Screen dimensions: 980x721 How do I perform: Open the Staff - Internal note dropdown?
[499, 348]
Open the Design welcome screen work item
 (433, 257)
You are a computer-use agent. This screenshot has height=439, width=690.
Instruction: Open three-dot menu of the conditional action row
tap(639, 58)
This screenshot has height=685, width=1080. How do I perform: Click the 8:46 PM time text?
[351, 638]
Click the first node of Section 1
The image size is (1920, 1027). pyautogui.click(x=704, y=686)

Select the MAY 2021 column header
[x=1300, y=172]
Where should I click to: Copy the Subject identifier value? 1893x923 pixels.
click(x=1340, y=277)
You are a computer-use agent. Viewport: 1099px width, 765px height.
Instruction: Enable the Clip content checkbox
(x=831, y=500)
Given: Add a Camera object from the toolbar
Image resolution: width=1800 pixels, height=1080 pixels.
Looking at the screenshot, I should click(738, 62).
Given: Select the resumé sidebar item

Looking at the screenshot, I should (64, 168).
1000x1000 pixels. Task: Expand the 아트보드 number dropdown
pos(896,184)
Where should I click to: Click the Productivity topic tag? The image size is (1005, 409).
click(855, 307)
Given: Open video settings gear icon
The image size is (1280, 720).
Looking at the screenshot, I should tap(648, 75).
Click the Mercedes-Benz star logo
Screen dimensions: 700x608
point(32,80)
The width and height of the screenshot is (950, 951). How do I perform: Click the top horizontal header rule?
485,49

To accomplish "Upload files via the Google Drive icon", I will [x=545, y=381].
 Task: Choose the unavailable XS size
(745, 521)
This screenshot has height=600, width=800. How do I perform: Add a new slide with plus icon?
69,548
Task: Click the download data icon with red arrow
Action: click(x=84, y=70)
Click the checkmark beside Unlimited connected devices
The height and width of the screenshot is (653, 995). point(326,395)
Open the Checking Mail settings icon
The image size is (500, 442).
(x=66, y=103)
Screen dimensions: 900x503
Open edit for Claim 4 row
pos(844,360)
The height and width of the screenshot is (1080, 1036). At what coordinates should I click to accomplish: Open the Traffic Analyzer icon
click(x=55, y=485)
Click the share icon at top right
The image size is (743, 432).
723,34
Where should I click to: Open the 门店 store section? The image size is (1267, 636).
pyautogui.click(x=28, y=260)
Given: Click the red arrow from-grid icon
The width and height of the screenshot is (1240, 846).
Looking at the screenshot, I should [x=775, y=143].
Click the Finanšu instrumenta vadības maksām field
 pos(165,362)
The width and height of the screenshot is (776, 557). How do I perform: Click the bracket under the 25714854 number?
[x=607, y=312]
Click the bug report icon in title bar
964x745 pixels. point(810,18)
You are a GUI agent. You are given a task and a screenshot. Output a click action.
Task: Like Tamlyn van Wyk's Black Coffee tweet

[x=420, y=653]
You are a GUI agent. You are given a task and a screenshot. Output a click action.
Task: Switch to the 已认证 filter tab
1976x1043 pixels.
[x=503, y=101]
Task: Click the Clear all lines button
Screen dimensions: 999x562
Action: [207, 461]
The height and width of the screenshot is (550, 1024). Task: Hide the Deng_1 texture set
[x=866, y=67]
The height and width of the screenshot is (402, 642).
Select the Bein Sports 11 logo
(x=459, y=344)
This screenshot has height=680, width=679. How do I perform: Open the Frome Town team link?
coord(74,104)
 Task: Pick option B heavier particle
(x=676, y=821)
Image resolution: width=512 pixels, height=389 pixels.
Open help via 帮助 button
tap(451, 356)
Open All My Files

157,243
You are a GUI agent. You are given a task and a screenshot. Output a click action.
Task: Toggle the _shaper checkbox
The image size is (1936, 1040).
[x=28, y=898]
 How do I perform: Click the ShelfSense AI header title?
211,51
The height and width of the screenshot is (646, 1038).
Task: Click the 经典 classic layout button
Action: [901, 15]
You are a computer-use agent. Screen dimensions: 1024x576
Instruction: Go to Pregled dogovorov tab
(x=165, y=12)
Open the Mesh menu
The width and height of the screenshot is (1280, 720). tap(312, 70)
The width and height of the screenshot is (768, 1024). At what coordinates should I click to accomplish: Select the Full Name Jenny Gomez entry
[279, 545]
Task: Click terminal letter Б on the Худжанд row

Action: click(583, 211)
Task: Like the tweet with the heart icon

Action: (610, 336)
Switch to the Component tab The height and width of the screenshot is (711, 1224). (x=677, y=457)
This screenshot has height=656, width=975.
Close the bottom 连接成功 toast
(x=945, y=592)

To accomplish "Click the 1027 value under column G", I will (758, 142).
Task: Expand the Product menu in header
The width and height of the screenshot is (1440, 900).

■ WHAT YOU WILL DO:
Copy each line of the records verbatim.

■ SOLVED EXERCISE:
Screen dimensions: 980x721 How do I perform: Open the Staff - Internal note dropdown?
[499, 348]
Open the Design welcome screen work item
 (433, 257)
You are a computer-use agent. This screenshot has height=439, width=690.
Instruction: Open three-dot menu of the conditional action row
tap(639, 58)
This screenshot has height=685, width=1080. How do I perform: Click the 8:46 PM time text?
[351, 638]
Click the first node of Section 1
The image size is (1920, 1027). pyautogui.click(x=704, y=686)

Select the MAY 2021 column header
[x=1300, y=172]
Where should I click to: Copy the Subject identifier value? 1893x923 pixels.
click(x=1340, y=277)
You are a computer-use agent. Viewport: 1099px width, 765px height.
Instruction: Enable the Clip content checkbox
(x=831, y=500)
Given: Add a Camera object from the toolbar
Image resolution: width=1800 pixels, height=1080 pixels.
Looking at the screenshot, I should click(738, 62).
Given: Select the resumé sidebar item

Looking at the screenshot, I should (64, 168).
1000x1000 pixels. Task: Expand the 아트보드 number dropdown
pos(896,184)
Where should I click to: Click the Productivity topic tag? The image size is (1005, 409).
click(855, 307)
Given: Open video settings gear icon
The image size is (1280, 720).
Looking at the screenshot, I should tap(648, 75).
Click the Mercedes-Benz star logo
Screen dimensions: 700x608
point(32,80)
The width and height of the screenshot is (950, 951). How do I perform: Click the top horizontal header rule?
485,49

To accomplish "Upload files via the Google Drive icon", I will [x=545, y=381].
 Task: Choose the unavailable XS size
(745, 521)
This screenshot has height=600, width=800. How do I perform: Add a new slide with plus icon?
69,548
Task: Click the download data icon with red arrow
Action: click(x=84, y=70)
Click the checkmark beside Unlimited connected devices
The height and width of the screenshot is (653, 995). point(326,395)
Open the Checking Mail settings icon
The image size is (500, 442).
(x=66, y=103)
Screen dimensions: 900x503
Open edit for Claim 4 row
pos(844,360)
The height and width of the screenshot is (1080, 1036). At what coordinates should I click to accomplish: Open the Traffic Analyzer icon
click(x=55, y=485)
Click the share icon at top right
The image size is (743, 432).
723,34
Where should I click to: Open the 门店 store section? The image size is (1267, 636).
pyautogui.click(x=28, y=260)
Given: Click the red arrow from-grid icon
The width and height of the screenshot is (1240, 846).
Looking at the screenshot, I should [x=775, y=143].
Click the Finanšu instrumenta vadības maksām field
 pos(165,362)
The width and height of the screenshot is (776, 557). How do I perform: Click the bracket under the 25714854 number?
[x=607, y=312]
Click the bug report icon in title bar
964x745 pixels. point(810,18)
You are a GUI agent. You are given a task and a screenshot. Output a click action.
Task: Like Tamlyn van Wyk's Black Coffee tweet

[x=420, y=653]
You are a GUI agent. You are given a task and a screenshot. Output a click action.
Task: Switch to the 已认证 filter tab
1976x1043 pixels.
[x=503, y=101]
Task: Click the Clear all lines button
Screen dimensions: 999x562
Action: [207, 461]
The height and width of the screenshot is (550, 1024). Task: Hide the Deng_1 texture set
[x=866, y=67]
The height and width of the screenshot is (402, 642).
Select the Bein Sports 11 logo
(x=459, y=344)
This screenshot has height=680, width=679. How do I perform: Open the Frome Town team link?
coord(74,104)
 Task: Pick option B heavier particle
(x=676, y=821)
Image resolution: width=512 pixels, height=389 pixels.
Open help via 帮助 button
tap(451, 356)
Open All My Files

157,243
You are a GUI agent. You are given a task and a screenshot. Output a click action.
Task: Toggle the _shaper checkbox
The image size is (1936, 1040).
[x=28, y=898]
 How do I perform: Click the ShelfSense AI header title?
211,51
The height and width of the screenshot is (646, 1038).
Task: Click the 经典 classic layout button
Action: [901, 15]
You are a computer-use agent. Screen dimensions: 1024x576
Instruction: Go to Pregled dogovorov tab
(x=165, y=12)
Open the Mesh menu
The width and height of the screenshot is (1280, 720). tap(312, 70)
The width and height of the screenshot is (768, 1024). At what coordinates should I click to accomplish: Select the Full Name Jenny Gomez entry
[279, 545]
Task: Click terminal letter Б on the Худжанд row

Action: click(583, 211)
Task: Like the tweet with the heart icon

Action: (610, 336)
Switch to the Component tab The height and width of the screenshot is (711, 1224). (x=677, y=457)
This screenshot has height=656, width=975.
Close the bottom 连接成功 toast
(x=945, y=592)

To accomplish "Click the 1027 value under column G", I will (758, 142).
Task: Expand the Product menu in header
The width and height of the screenshot is (1440, 900).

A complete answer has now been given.